My old Berlin friend Isabella von Bülow, a striking six-foot blonde who resides in Fulham, when not striding around the Andes or riding bareback in the Pampas, is the perfect example of the modern PG goddess. Pitching a project once to some bureaucrat, she found herself treated to a long lecture on the Brandenburg Gate and was asked if she knew much about its history. ‘Well a bit,’ drawled Isabella, ‘One of my ancestors had it built.’

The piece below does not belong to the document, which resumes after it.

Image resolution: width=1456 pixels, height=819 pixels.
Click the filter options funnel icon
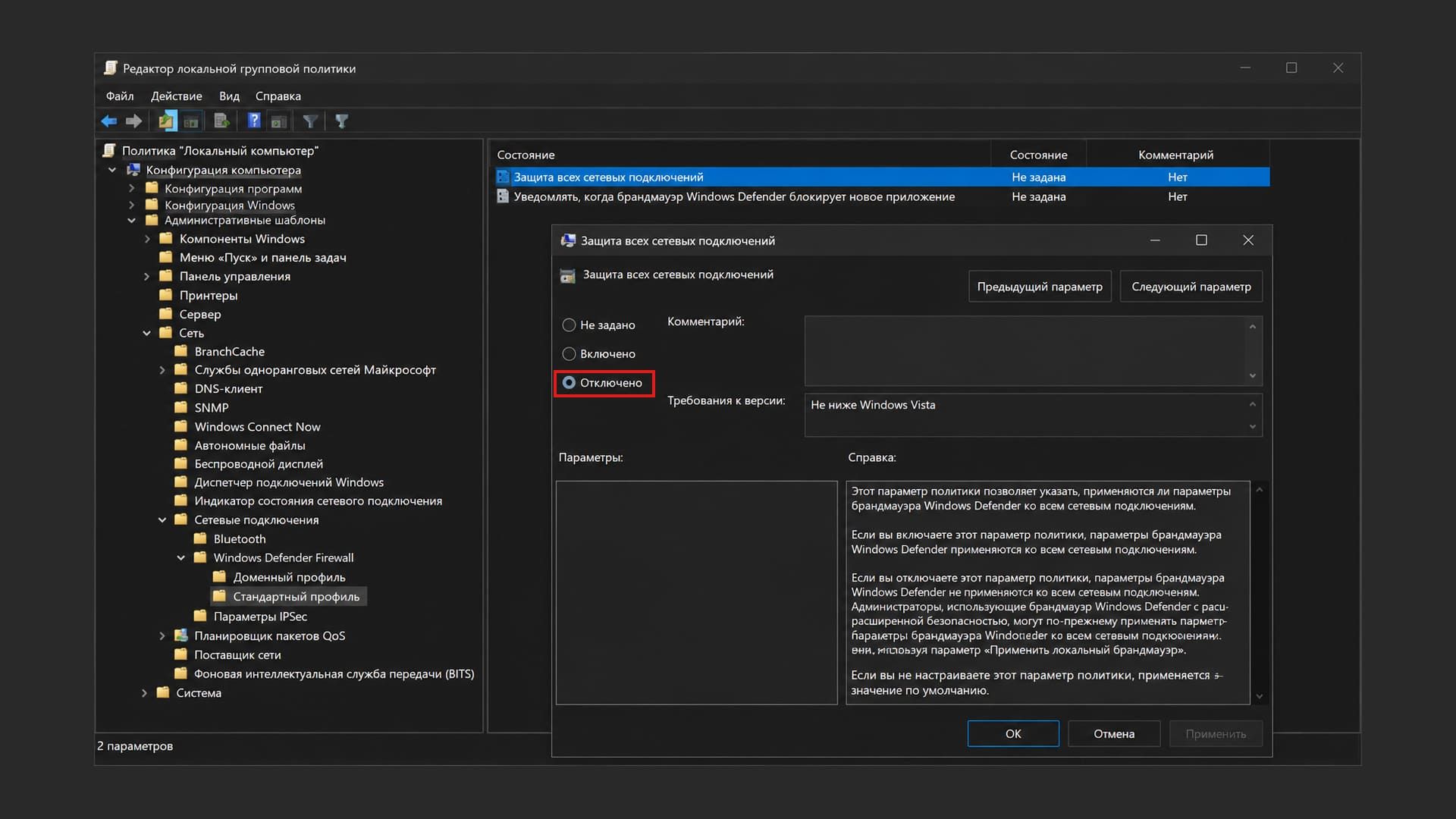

Much mocked for my attachment to friends from the nether reaches of the Almanach de Gotha, I suddenly find Posh Germans more socially acceptable in London. Caroline Sieber (let’s count in Austrians for social purposes) is the trophy party-guest. Prinz Casimir Sayn-Wittgenstein cuts a swathe in the City and, though I’ve never met him, I have spent a hell of a lot of time with his ancestors.
The Sayn-Wittgensteins are a great example of what you can learn about the lurching course of German history from the PGs. The family website starts with the first counts in the 10th century, meanders up to a marriage to the niece of Henry IV and - via a few pages - to the mid-seventeenth century Count Ludwig Adolph , who fought for the Russians as a field marshal in the Napoleonic wars and is celebrated as the ‘saviour of St Petersburg’.
Leap a few pages and the odd war to a marriage with a Radziwil (handily bringing the largest privately owned estate in Europe with her), onwards to the destruction of the family castle in the Thirty Years’ War, a princely title, the rebuilding of the castle, the destruction of the family seat (it keeps happening, what with one thing and another) in 1945. A leading family member was implicated in the political funding scandal of the 1990s, though oddly it doesn’t mention that.
There is a dire warning on the website not to confuse the Sayn-Wittengensteins with ‘zu’ (old nobility) in their titles with a mere ‘von’ - since a lot of people claiming to be vons have ‘bought the title from the newspapers’. The sheer and bizarre detail, and cross-currents, keep me glued to all this for hours.
When Florian Henkel von Donnersmarck won his Oscar for The Lives of Others, the rise of the PG was finally burnished with star status. Florian describes himself modestly as the ‘working aristocracy’ and wrote his film script in a two bedroom flat in a Berlin suburb. But when I described his father in a newspaper profile as a ‘distant cousin of the Queen’ I got a long email back explaining why the Queen wasn’t so distant at all. Posh Germans know their family trees inside out and aren’t slow to tell you about them.
German history is usually studied in neat packages of time: Bismarck’s founding of the Reich in the period 1871-1914, the period between the wars, 1945-89 and the unified Germany. But family histories remind us that the neat divisions are not the way lives are lived. While modern Germany rests on the foundation of 1945, as ‘Year Zero’ from which all is rebuilt, the great families remind us of the continuities across time. At the von Bismarck’s estate, there’s the German flag fluttering in the middle of the grounds. There is hardly another country in Europe where one family claim to have founded the modern state and where its founders’ descendants live in seclusion among the hunting forests.
Gottfried von Bismarck’s death from a drug overdose this year robbed London of one of its most flamboyant German aristocrats and, for those close to him, of a dear friend. As one of his many obituarists noted, he was a man as much at home on a weekend shoot with members of the great houses of Europe as in leather trousers at an outrageous club in the early hours. Asked how he managed this transition he replied, ‘I just change my trousers.’
I would often introduce him to people who expected a spoilt playboy and then find them raptly listening to his insights - often comical - into the differences in the aristocratic pecking order between the families who had lost their old lands in the East - the Ostadel, from the old forfeited territories - and the ‘Restitution aristos’, those who through some lengthy court case have managed to get back some land in a desolate part of the East German countryside. Visiting one mutual friend from an impoverished branch of some ancient clan, he sniffed, ‘Etagenprinz’ (Staircase Prince: an aristo who has no family seat and has to live in an apartment.)